In 2014, as a result of damages awarded to the Yankee Companies for spent nuclear fuel lawsuits against the DOE described in Note 11C,
“Commitments and Contingencies - Contractual Obligations - Yankee Companies,” Eversource received total proceeds of $132.1 million, which
were net of $80.6 million in proceeds CYAPC and YAEC returned to non-affiliated member companies.
Q. Related Parties
Eversource Service, Eversource’s service company, provides centralized accounting, administrative, engineering, financial, information technology,
legal, operational, planning, purchasing, and other services to Eversource’s companies. The Rocky River Realty Company, Renewable Properties,
Inc. and Properties, Inc., three other Eversource subsidiaries, construct, acquire or lease some of the property and facilities used by Eversource’s
companies.
As of both December 31, 2015 and 2014, CL&P, PSNH and WMECO had long-term receivables from Eversource Service in the amounts of $25
million, $3.8 million and $5.5 million, respectively, which were included in Other Long-Term Assets on the balance sheets.
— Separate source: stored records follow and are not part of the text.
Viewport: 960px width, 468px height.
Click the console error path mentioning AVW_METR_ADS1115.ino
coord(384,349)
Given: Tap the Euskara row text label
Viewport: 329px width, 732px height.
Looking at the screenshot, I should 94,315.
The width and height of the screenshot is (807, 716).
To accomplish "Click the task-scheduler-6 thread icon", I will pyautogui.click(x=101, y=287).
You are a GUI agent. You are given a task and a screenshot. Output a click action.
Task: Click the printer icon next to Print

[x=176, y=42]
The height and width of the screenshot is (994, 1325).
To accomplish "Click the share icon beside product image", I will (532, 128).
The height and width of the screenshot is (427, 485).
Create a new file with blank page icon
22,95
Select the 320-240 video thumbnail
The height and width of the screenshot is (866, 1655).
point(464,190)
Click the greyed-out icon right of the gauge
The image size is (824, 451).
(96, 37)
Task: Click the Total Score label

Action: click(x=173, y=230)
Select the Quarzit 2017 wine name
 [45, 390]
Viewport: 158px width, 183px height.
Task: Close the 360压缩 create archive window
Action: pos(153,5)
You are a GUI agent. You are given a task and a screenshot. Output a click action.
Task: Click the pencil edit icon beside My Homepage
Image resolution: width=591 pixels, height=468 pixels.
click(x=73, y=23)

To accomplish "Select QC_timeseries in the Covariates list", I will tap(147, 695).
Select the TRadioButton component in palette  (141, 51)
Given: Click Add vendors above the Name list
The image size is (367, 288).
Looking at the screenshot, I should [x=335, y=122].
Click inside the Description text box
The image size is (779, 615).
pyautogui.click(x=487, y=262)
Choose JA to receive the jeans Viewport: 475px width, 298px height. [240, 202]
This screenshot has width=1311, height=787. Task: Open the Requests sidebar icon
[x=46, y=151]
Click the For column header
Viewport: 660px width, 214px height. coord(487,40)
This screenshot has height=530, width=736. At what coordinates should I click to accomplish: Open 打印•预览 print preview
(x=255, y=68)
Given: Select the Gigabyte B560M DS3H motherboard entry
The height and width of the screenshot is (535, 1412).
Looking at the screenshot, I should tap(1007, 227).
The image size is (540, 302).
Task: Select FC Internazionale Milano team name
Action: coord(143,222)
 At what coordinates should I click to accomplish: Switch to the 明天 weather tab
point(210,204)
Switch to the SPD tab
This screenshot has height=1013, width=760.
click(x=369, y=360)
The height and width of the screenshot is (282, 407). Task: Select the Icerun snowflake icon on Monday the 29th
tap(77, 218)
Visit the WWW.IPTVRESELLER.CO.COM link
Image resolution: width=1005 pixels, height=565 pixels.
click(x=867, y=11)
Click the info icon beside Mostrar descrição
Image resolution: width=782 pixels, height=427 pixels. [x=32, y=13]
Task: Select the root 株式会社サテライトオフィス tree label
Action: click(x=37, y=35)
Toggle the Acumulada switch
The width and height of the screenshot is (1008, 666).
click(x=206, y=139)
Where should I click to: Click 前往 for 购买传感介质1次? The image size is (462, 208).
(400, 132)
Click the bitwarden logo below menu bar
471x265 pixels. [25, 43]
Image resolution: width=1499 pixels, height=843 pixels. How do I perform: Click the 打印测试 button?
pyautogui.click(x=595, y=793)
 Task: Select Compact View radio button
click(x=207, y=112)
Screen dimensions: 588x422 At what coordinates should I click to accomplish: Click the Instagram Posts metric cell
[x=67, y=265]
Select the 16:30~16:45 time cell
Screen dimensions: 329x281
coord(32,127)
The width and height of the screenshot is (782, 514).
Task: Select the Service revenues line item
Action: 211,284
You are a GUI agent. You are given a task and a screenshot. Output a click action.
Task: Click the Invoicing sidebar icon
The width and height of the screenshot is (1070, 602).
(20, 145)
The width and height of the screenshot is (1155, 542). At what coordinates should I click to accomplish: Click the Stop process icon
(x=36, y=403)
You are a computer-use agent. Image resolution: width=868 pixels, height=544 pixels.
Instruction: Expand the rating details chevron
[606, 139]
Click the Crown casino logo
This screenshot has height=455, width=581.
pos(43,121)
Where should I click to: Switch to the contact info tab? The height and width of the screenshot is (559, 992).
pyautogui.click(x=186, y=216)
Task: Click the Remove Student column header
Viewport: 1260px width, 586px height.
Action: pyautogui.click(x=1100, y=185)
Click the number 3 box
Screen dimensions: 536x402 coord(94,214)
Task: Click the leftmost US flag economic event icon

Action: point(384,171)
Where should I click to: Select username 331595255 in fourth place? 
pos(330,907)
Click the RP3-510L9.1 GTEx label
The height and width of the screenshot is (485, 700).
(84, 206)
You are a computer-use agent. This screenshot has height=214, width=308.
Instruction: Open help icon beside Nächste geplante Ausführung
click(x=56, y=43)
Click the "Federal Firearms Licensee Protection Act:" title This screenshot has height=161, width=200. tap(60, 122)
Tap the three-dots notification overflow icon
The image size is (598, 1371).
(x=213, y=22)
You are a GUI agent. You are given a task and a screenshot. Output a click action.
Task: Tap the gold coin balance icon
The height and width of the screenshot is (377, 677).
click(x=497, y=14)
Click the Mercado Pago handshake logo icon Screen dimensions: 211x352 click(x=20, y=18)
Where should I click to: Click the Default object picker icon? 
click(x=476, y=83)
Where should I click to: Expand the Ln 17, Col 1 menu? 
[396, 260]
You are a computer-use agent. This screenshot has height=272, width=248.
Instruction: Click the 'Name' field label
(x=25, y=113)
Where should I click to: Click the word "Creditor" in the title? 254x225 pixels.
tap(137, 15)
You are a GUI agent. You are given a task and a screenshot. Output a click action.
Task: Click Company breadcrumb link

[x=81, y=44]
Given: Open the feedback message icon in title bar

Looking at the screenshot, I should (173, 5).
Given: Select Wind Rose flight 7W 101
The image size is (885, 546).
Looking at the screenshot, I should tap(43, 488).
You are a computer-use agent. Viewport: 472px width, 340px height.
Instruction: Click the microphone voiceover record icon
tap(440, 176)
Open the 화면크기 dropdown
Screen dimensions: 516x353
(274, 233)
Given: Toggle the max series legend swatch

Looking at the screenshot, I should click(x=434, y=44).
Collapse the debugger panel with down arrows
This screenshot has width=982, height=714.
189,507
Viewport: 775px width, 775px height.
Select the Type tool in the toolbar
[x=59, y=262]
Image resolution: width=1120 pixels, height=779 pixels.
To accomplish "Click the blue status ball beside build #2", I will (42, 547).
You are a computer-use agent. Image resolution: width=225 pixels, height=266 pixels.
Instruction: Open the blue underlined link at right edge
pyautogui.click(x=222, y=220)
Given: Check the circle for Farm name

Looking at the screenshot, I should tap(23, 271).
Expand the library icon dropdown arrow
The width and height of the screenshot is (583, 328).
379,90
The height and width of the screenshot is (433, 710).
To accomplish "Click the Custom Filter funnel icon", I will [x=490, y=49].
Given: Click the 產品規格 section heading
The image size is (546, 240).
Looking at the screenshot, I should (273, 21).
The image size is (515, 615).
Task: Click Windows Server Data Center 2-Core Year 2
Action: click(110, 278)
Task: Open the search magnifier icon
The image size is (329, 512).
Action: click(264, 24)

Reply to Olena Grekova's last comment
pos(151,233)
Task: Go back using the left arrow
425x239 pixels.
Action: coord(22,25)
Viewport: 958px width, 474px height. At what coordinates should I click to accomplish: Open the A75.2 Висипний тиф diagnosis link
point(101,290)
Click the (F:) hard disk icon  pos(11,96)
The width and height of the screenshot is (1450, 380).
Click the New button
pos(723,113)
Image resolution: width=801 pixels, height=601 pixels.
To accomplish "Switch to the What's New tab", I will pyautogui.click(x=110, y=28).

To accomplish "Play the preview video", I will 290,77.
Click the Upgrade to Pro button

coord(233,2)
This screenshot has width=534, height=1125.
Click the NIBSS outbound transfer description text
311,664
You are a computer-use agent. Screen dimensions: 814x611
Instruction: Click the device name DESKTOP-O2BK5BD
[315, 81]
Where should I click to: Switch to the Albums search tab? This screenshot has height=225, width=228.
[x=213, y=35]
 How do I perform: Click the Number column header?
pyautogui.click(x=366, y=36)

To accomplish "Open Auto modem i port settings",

These amounts related
to the funding of investments held in trust by Eversource Service in connection with certain postretirement benefits for CL&P, PSNH and WMECO
employees and have been eliminated in consolidation on the Eversource financial statements.
Included in the CL&P, NSTAR Electric, PSNH and WMECO balance sheets as of December 31, 2015 and 2014 were Accounts Receivable from
Affiliated Companies and Accounts Payable to Affiliated Companies relating to transactions between CL&P, NSTAR Electric, PSNH and WMECO
and other subsidiaries that are wholly-owned by Eversource. These amounts have been eliminated in consolidation on the Eversource financial
statements.
R. Severance Benefits
For the years ended December 31, 2015, 2014 and 2013, Eversource recorded severance benefit expense of $4.7 million, $15 million and $9.7
million, respectively, in connection with organizational and cost saving initiatives, and, in 2014, the partial outsourcing of information technology
functions. As of December 31, 2015 and 2014, the severance accrual totaled $9.3 million and $10.4 million, respectively, and was included in Other
Current Liabilities on the balance sheets.
2. REGULATORY ACCOUNTING
Eversource’s Regulated companies are subject to rate-regulation that is based on cost recovery and meets the criteria for application of accounting
guidance for rate-regulated operations, which considers the effect of regulation on the timing of the recognition of certain revenues and expenses.
The Regulated companies’ financial statements reflect the effects of the rate-making process. The rates charged to the customers of Eversource’s
Regulated companies are designed to collect each company’s costs to provide service, including a return on investment.
Management believes it is probable that each of the Regulated companies will recover their respective investments in long-lived assets, including
regulatory assets. If management were to determine that it could no longer apply the accounting guidance applicable to rate-regulated enterprises to
any of the Regulated companies’ operations, or if management could not conclude it is probable that costs would be recovered from customers in
future rates, the costs would be charged to net income in the period in which the determination is made.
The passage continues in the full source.